- _TO DO_
Return the following from the records below: each line, word for word, starting with the line that contains "This screenshot has height=682, width=938." and going on through the line that contains "Image resolution: width=1568", with nothing outside that range.

- _RECORD SET_
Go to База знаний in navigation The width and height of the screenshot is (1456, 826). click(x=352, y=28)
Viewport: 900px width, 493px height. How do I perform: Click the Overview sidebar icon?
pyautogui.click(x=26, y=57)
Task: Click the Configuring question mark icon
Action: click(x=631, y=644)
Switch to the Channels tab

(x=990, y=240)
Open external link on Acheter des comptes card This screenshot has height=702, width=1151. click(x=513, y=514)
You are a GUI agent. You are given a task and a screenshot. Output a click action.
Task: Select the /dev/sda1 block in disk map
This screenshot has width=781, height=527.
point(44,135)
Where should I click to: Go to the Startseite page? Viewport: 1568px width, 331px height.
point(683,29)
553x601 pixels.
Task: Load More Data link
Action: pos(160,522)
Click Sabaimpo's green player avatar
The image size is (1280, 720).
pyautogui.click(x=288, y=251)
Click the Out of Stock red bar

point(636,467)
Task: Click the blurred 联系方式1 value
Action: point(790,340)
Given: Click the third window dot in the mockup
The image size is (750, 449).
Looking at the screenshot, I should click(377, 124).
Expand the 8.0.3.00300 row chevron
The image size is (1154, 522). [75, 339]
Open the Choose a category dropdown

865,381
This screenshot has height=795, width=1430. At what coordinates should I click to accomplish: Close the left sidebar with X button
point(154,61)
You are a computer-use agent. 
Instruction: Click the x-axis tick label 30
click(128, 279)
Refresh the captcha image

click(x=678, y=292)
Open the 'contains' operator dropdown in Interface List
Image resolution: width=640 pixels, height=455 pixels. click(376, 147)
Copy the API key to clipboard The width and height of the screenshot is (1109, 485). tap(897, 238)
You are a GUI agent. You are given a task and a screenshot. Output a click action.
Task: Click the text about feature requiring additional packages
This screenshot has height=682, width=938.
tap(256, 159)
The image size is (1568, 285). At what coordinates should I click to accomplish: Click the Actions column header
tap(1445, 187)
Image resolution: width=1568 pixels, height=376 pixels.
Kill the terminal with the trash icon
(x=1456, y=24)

- _EXPECTED ANSWER_
This screenshot has height=682, width=938.
tap(256, 159)
The image size is (1568, 285). At what coordinates should I click to accomplish: Click the Actions column header
tap(1445, 187)
Image resolution: width=1568 pixels, height=376 pixels.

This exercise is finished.